*Complete the following*.
A: According to the passage on indoor particulate matter and mite allergens, why was a ventilator set up in each room during the spectrometer measurements?
B: Continue the passage on indoor particulate matter and mite allergens from where it stops.

*Supplied passage*.
※
Particulate matter (PM-1, PM-2.5 and PM-10 in µg/m3), temperature, and RH% were measured with a Grimm Model 1.108 Portable Aerosol Spectrometer (Grimm, Aerosol Technik GmbH Co, Ainring, Germany). The spectrometer was positioned at a height of 50 cm in the middle of each room, and a ventilator was arranged for air circulation. The period of measurement covered about 5 minutes per room. The individual values were averaged arithmetically.
In addition, the position of each building was determined via GPS, and data concerning indoor environmental parameters (number of windows, type of glazing, type of flooring, age of building, quantity of linens, type of heating, people per day/night, floor number, number of beds, type and intensity of usage, cleaning method, and frequency) were collected and stored in an iPad® database system (Tap Zapp Software Inc., Calgary, Canada).
All allergens (Der p 1, Der f 1, and mite group 2) were detectable in 100% of the 122 dust samples collected. The concentration of mite allergens showed high variations. Mite group 2 ranged from 0.01 to 229.12 ng/g (arithmetic mean: 24.49±36.49 ng/g). Der p 1 levels varied from 0.03 to 426.90 ng/g (arithmetic mean: 32.59±63.16 ng/g), and Der f 1 levels ranged from 0.08 to 1,703.69 ng/g (arithmetic mean: 95.04±226.42 ng/g) (Fig. 1). Normal distribution tests failed.
※
*Record excerpts*.

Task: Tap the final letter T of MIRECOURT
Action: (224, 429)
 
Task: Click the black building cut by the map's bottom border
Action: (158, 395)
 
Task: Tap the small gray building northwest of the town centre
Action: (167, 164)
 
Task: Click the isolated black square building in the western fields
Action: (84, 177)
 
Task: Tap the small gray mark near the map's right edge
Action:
※
*Your responses*.
A: The ventilator was there to circulate the air in the room while the spectrometer measured it.

B:
No correlation could be measured between concentrations of the allergens Der p 1 and mite group 2 with the altitude (Der p 1: r=0.088, P=0.334; mite group 2: r=-0.098, P=0.285). Der f 1 showed a weak negative correlation with the altitude (Der f 1: r=-0.319/P<0.001), which may have been due to a markedly higher concentration of Der f 1 in the altitude range below 1,500 m compared to Der p 1 allergen levels (P=0.001). There was a huge percentage disparity of Der p 1 and Der f 1 allergens below 1,500 m altitude (Fig. 2). Concentrations of Der p 1 and Der f 1 allergens did not differ in samples taken above 1,500 m a.s.l. (P=0.689).
No statistically significant difference could be found between allergen concentrations of samples taken above and below 1,500 m a.s.l. of both Der p 1 (P=0.928) and mite group 2 allergens (P=0.127) (Fig. 3). Only Der f 1 was reduced in higher altitude (P<0.001).
In general, mattresses represent a superior biotope for HDM compared to floors. Consistently, allergen concentrations of samples collected from mattresses were significantly higher than those taken from the floors (Der p 1: P=0.001; Der f 1: P=0.005; mite group 2: P=0.017) reflecting a stoichiometric relationship of ~ 2:1 (Fig. 4).
One part of the samples (n=37) was taken from buildings that were only used 6 months a year, at an altitude of 1,750-2,600 m and fully frozen during winter. The other part (n=85) originated from buildings at altitudes of 420-1,650 m, which were occupied all throughout the year. Despite the drastic differences in the living conditions for dust mites in these 2 groups, no significant changes in allergen concentration could be detected for Der p 1 and mite group 2 allergens (Der p 1: P=0.832; mite group 2: P=0.672). Only Der f 1 allergens showed less concentrations in samples taken from buildings closed and unheated during the winter (Der f 1: P=0.005) (Fig. 5).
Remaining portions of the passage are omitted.